The potential capability to degrade aromatic compounds, such as nitrotoluene, ethylbenzene, chlorocyclohexane and fluorobenzoate were predicted based on trait modeling software (PICRUSt) (Fig. S3). This also suggests that microbial metabolisms related to the hydrocarbon degradation might be well distributed in the Mexican region of the PFB and could contribute with the bioremediation in case of hydrocarbon contamination due to forthcoming oil exploration and extraction activities in this area.
To our knowledge, this is the first study to report differences in abundances and composition of the microbial communities inhabiting surficial sediments in a water depth gradient in an important province for oil extraction in the Mexican region of the Gulf of Mexico. In this study, the combination of nucleic acid–based molecular methods and physicochemical measurements allowed the detection of changes in the structures of microbial communities which were mainly related to the redox potential, total sulfur concentration, grain size, as well as depth and the variables that change with it, such as temperature and pressure. Our findings indicate that shallow microbial communities are taxonomically richer than communities in the deep sediments. Bacterial phylotypes putatively related to hydrocarbon degradation appear to be well represented for all the analyzed samples and could ameliorate future anthropogenic oil spills in this region of the GoM. These results contribute to the current knowledge of the environmental and biological dataset of the Perdido Fold Belt, which will be useful for further monitoring of this area in the Gulf of Mexico.

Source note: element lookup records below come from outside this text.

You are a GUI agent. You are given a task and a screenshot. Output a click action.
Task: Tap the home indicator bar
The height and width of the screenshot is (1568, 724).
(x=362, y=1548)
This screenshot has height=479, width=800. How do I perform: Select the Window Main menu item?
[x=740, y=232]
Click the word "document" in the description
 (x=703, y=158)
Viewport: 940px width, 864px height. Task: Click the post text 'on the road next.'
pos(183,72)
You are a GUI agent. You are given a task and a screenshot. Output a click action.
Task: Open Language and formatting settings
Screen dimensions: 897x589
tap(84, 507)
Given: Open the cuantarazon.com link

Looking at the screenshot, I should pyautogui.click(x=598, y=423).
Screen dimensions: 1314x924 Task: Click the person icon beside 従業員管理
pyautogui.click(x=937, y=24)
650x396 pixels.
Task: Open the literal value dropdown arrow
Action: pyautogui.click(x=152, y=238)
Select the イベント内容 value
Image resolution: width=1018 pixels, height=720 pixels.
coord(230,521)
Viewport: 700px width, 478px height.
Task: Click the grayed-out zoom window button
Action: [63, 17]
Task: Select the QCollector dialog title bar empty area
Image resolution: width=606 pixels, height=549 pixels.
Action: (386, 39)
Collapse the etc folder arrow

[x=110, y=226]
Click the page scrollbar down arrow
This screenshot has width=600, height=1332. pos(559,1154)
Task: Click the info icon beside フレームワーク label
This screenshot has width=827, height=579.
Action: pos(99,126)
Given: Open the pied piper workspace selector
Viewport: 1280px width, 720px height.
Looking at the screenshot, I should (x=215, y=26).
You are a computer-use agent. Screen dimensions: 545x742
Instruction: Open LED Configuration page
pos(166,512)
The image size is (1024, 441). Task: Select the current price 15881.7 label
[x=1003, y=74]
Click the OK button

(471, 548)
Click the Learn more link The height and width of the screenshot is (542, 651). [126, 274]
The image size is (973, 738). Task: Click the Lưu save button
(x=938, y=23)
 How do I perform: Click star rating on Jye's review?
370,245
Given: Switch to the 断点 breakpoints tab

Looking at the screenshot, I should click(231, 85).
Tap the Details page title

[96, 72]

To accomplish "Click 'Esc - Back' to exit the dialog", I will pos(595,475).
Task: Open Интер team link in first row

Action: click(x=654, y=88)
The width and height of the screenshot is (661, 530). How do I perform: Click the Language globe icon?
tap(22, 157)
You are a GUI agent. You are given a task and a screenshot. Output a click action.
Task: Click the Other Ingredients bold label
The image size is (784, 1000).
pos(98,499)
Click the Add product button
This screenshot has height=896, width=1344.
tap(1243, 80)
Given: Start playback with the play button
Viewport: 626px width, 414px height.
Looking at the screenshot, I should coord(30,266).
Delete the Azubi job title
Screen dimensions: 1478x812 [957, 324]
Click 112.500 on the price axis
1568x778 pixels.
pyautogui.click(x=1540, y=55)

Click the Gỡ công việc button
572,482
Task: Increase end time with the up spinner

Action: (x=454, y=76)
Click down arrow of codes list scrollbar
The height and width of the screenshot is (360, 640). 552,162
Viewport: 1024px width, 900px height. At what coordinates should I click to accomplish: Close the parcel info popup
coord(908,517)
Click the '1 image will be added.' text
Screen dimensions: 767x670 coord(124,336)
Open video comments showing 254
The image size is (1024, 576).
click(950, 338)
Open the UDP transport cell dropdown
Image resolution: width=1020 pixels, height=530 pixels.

Relative abundances of microbial communities at taxonomic levels of Family (A) and Order (B)
DGGE fingerprinting and phylogenetic analysis of sequenced bands
(A) DGGE band pattern from bacterial communities through the depth gradient based on the V3 hypervariable region of the 16S rRNA gene. Triangles indicate sequenced bands. The names of the stations are indicated in the bottom. (B) Phylogenetic tree of sequenced DGGE bands (∼200 pb, in bold) and GenBank sequences (accession numbers in parenthesis). Unrooted phylogenetic tree showing representative taxa inferred by Neighbor-Joining method. The percentage of replicates tree in which the associated taxa cluster together in the bootstrap test (1,000 replicates) are shown next to the branches ( >75). The evolutionary distances were computed using the Jukes-Cantor method, and the bar indicates an evolutionary distance of 0.05 substitutions for each nucleotide compared.
Metabolic activities predicted from shallow and deep microbial communities
Differences in the proportions of metabolic pathways among shallow and deep-sea sediment samples were observed based on the metagenomic simulation using PICRUST software and the KEGG database. 95% confidence intervals are shown.